Tra le mani, un mazzo di rose rosse da appoggiare sul feretro. Il passo spedito, lo sguardo commosso senza eccessi: mai tradire le emozioni. In una delle sue rare apparizioni in pubblico, stamani Vladimir Putin si è presentato così al funerale del nazionalista Zhirinovsky, suo stretto alleato e figura emblematica della politica post-sovietica. Al ferale evento, però, lo Zar non ci è andato da solo. Il dettaglio che fa la differenza è emerso proprio mentre il capo del Cremlino faceva ingresso nella camera ardente. Dietro di sé, Putin aveva infatti un agente di sicurezza che reggeva una valigetta: secondo alcuni la famigerata Chaget con i codici nucleari.
Anche in altre occasioni il presidente russo era apparso fuori dal Cremlino con quella valigetta accanto a sé. Sempre custodita da un uomo armato e osservata a poca distanza da altrettanti agenti pronti a intervenire.
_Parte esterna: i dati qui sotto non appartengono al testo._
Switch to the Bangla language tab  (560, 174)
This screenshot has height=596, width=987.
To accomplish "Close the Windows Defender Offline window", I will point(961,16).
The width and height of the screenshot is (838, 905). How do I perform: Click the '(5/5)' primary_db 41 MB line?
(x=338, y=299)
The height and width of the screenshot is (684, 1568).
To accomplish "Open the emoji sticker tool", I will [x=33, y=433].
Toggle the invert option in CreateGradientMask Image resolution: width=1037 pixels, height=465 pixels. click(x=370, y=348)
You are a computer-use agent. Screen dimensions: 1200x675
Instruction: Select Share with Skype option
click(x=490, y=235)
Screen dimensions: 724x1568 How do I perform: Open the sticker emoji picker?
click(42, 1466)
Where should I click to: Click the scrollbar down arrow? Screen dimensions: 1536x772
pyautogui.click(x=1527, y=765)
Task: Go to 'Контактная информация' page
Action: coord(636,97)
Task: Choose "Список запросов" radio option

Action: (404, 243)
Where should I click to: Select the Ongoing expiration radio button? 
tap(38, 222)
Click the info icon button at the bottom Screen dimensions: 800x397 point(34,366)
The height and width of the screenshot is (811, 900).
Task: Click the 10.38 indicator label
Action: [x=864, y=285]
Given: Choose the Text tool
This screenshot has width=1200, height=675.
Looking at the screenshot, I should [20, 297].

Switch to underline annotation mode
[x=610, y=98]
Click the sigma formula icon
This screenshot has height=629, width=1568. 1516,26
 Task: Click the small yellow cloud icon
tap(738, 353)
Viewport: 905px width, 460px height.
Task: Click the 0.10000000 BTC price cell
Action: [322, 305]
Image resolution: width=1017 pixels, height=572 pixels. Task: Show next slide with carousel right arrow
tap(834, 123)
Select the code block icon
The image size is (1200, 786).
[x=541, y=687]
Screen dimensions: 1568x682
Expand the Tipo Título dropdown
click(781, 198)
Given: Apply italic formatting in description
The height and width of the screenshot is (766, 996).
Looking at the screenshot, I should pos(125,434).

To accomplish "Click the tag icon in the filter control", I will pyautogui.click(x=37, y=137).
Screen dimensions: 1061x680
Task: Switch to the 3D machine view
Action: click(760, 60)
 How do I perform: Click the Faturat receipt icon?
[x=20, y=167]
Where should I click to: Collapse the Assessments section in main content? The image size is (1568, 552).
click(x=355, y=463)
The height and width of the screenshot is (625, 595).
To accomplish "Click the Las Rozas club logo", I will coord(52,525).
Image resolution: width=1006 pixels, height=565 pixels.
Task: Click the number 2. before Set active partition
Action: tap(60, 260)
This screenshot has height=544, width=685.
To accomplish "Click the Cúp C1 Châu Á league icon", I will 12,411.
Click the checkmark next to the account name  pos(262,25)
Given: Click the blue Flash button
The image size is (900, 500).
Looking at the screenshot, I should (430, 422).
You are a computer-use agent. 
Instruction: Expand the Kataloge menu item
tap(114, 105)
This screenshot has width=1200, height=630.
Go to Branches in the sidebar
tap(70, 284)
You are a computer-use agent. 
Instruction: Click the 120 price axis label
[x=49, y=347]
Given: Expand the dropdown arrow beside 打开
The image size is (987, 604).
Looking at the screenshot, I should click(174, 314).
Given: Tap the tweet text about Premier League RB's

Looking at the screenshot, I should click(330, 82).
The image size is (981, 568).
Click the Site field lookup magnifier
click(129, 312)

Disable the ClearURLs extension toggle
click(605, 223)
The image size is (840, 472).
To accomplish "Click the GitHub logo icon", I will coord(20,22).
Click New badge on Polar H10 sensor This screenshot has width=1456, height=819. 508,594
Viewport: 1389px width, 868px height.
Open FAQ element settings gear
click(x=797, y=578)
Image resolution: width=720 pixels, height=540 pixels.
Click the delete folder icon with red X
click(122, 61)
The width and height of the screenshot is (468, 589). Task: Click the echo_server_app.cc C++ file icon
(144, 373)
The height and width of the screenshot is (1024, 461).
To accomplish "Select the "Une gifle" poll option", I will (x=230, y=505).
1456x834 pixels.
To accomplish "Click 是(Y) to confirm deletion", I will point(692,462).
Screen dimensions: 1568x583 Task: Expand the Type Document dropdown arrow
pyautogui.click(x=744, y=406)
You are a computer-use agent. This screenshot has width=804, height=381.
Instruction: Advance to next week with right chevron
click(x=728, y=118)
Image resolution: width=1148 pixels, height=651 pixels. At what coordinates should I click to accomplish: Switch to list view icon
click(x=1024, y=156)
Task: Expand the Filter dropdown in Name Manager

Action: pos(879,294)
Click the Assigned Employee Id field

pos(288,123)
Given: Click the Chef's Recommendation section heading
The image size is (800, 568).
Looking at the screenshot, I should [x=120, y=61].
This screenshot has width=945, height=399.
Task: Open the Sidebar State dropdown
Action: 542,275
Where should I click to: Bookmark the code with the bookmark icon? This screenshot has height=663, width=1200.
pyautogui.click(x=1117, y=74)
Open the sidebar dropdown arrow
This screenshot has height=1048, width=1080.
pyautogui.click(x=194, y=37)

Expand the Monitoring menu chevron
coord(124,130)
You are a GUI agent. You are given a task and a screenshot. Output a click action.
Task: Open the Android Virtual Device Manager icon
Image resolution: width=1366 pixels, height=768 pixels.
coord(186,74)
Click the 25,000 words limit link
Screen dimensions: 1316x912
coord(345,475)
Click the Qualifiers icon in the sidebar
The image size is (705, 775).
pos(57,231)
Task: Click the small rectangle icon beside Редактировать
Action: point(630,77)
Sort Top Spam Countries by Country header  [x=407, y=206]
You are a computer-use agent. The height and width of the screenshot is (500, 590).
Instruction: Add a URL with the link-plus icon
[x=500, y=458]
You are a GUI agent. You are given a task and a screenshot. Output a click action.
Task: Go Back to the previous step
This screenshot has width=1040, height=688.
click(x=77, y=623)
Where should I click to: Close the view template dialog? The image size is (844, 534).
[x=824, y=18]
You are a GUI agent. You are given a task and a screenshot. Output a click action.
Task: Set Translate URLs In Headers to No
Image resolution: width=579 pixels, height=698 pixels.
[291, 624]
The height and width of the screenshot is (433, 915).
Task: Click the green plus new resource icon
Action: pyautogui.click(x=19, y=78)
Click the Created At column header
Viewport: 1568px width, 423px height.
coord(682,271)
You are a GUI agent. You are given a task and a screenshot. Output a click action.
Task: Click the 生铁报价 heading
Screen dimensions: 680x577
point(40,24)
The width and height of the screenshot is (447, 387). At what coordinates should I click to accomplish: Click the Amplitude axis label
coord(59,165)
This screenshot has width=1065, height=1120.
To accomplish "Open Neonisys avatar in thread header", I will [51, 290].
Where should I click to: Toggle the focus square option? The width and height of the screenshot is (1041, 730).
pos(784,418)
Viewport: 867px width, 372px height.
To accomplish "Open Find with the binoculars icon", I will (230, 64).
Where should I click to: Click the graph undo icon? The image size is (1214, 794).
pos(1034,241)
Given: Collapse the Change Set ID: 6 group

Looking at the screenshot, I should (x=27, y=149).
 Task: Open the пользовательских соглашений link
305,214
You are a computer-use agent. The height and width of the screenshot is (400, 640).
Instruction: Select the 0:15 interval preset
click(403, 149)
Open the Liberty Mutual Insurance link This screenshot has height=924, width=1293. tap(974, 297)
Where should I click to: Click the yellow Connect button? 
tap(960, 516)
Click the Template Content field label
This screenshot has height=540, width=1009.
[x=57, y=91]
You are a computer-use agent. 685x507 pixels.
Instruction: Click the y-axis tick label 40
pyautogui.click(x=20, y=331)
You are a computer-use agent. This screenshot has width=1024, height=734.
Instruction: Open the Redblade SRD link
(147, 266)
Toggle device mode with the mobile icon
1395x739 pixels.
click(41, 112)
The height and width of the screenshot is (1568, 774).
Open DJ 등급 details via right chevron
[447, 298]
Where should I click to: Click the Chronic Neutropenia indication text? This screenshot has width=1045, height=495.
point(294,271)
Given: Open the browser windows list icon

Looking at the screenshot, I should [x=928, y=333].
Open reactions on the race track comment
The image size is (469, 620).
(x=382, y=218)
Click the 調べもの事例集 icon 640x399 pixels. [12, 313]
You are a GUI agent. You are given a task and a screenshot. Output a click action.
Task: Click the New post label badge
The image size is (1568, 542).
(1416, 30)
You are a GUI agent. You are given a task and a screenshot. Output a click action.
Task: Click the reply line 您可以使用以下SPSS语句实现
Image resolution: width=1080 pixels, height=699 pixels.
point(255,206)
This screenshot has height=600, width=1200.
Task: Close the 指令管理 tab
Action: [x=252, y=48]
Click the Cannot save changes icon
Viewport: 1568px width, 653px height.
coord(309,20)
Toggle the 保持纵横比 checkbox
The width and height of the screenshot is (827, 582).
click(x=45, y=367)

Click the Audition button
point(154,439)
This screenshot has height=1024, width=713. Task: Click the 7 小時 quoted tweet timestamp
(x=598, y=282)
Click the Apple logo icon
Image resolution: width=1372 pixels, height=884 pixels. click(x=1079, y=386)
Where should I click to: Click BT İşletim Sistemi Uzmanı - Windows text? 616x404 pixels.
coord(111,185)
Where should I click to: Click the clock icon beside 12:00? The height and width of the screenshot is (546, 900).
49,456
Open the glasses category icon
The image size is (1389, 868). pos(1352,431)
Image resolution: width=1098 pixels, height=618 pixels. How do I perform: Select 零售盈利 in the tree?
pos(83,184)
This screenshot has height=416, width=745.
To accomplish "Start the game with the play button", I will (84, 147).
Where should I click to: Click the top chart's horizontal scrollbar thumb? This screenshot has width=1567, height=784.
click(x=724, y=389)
Putin - assicura chi lo segue da tempo - non se ne separa mai. Il fatto che la Chaget avrebbe fatto una fugace apparizione davanti alle telecamere anche oggi sarebbe, secondo gli osseratori esterni, un segno della maniacale ossessione dello Zar per quel temuto ed emblematico strumento di potere e di morte. In tutto, in un momento in cui la sua leadership necessita di apparire come solida e inscalfibile anche (e soprattutto) davanti all'opinione pubblica.
La valigetta in questione, per l'esattezza, sarebbe solo una delle tre esistenti e affidate ad altrettante persone diverse. Oltre a Putin, i possessori dei condici nucleari sono infatti il ministro della Difesa Shoigu e il capo dell'esercito Gerasimov: uomini chiave dell'organigramma di comando dei quali nelle scorse settimane era stata notata un'improvvisa e sospetto assenza dalle scene. Affinché avvenga il lancio della atomica russa, la conferma dell'ordine deve arrivare da tutte e tre le massime autorità citate. Se una di esse non attiva il codice chiave o annulla l'ordine, il lancio viene abortito.
Dall'inizio delle operazioni militari in Ucraina, lo stesso presidente russo aveva più volte evocato la minaccia atomica, in particolare come reazione alle eventuali intromissioni della Nato nel conflitto. Lo stesso avevano fatto i suoi più stretti collaboratori, dal ministro degli Esteri Lavrov al consigliere Medvedev. E oggi la valigetta con cui si azionano le testate nucleari forse era proprio lì, accanto al capo del Cremlino.
Anche durante un momento funebre, che è coinciso anche con la seconda apparizione pubblica dello Zar dall'inizio della cosiddetta "operazione speciale". La precedente e prima occasione era stata il grande evento propagandistico del 18 marzo scorso.